Running Hadoop MapReduce on Alluxio

This guide describes how to get Alluxio running with Apache Hadoop MapReduce, so that you can easily run your MapReduce programs with files stored on Alluxio.

Initial Setup

The prerequisite for this part is that you have Java. We also assume that you have set up Alluxio and Hadoop in accordance to these guides Local Mode or Cluster Mode. In order to run some simple map-reduce examples, we also recommend you download the map-reduce examples jar, or if you are using Hadoop 1, this examples jar.

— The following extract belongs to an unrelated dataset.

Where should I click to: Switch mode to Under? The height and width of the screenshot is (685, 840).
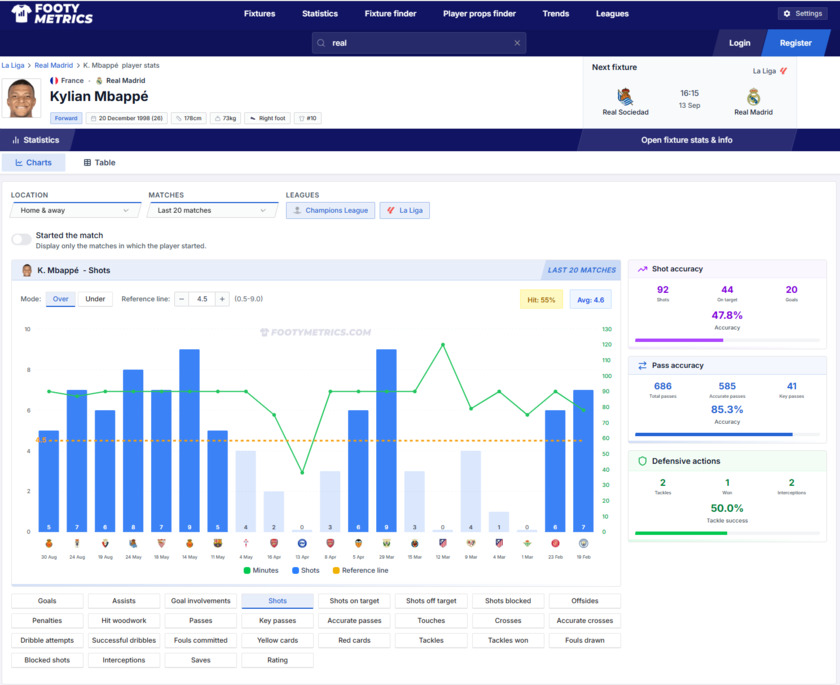pos(95,299)
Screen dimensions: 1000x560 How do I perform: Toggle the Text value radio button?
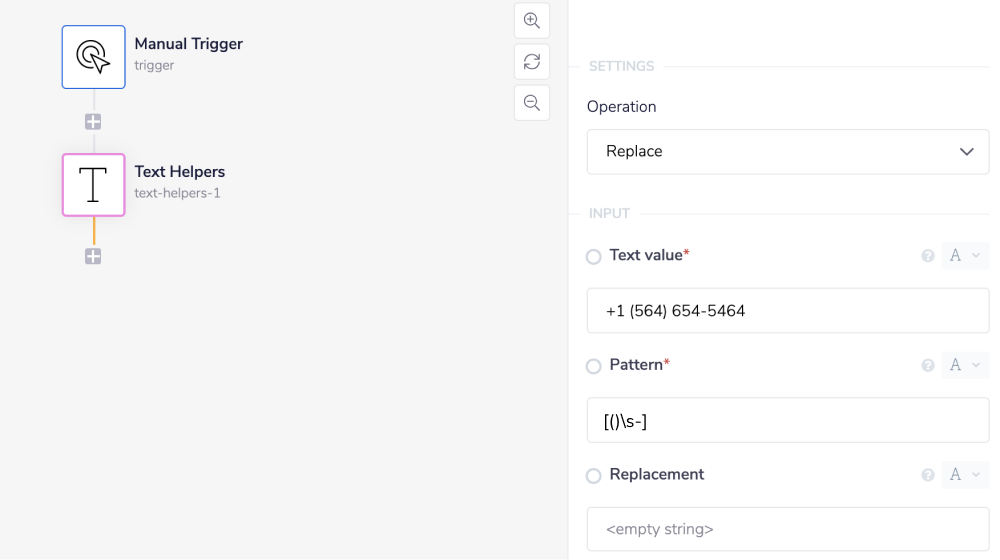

Compiling the Alluxio Client

In order to use Alluxio with your version of Hadoop, you will have to re-compile the Alluxio client jar, specifying your Hadoop version. You can do this by running the following in your Alluxio directory:
$ mvn install -Dhadoop.version=<YOUR_HADOOP_VERSION> -DskipTests
The version 
<YOUR_HADOOP_VERSION>
 supports many different distributions of Hadoop. For example, 
mvn install -Dhadoop.version=2.7.1 -DskipTests
 would compile Alluxio for the Apache Hadoop version 2.7.1. Please visit the Building Alluxio Master Branch page for more information about support for other distributions.After the compilation succeeds, the new Alluxio client jar can be found at:
core/client/target/alluxio-core-client-1.0.1-jar-with-dependencies.jar
This is the jar that you should use for the rest of this guide.

Configuring Hadoop

You need to add the following three properties to 
core-site.xml
 file in your Hadoop installation 
conf
 directory:
<property>
<name>fs.alluxio.impl</name>
<value>alluxio.hadoop.FileSystem</value>
<description>The Alluxio FileSystem (Hadoop 1.x and 2.x)</description>
</property>
<property>
<name>fs.alluxio-ft.impl</name>
<value>alluxio.hadoop.FaultTolerantFileSystem</value>
<description>The Alluxio FileSystem (Hadoop 1.x and 2.x) with fault tolerant support</description>
</property>
<property>
<name>fs.AbstractFileSystem.alluxio.impl</name>
<value>alluxio.hadoop.AlluxioFileSystem</value>
<description>The Alluxio AbstractFileSystem (Hadoop 2.x)</description>
</property>
This will allow your MapReduce jobs to use Alluxio for their input and output files. If you are using HDFS as the under storage system for Alluxio, it may be necessary to add these properties to the 
hdfs-site.xml
 file as well.In order for the Alluxio client jar to be available to the JobClient, you can modify 
HADOOP_CLASSPATH
 by changing 
hadoop-env.sh
 to:
$ export HADOOP_CLASSPATH=/<PATH_TO_ALLUXIO>/core/client/target/alluxio-core-client-1.0.1-jar-with-dependencies.jar:${HADOOP_CLASSPATH}
This allows the code that creates and submits the Job to use URIs with Alluxio scheme.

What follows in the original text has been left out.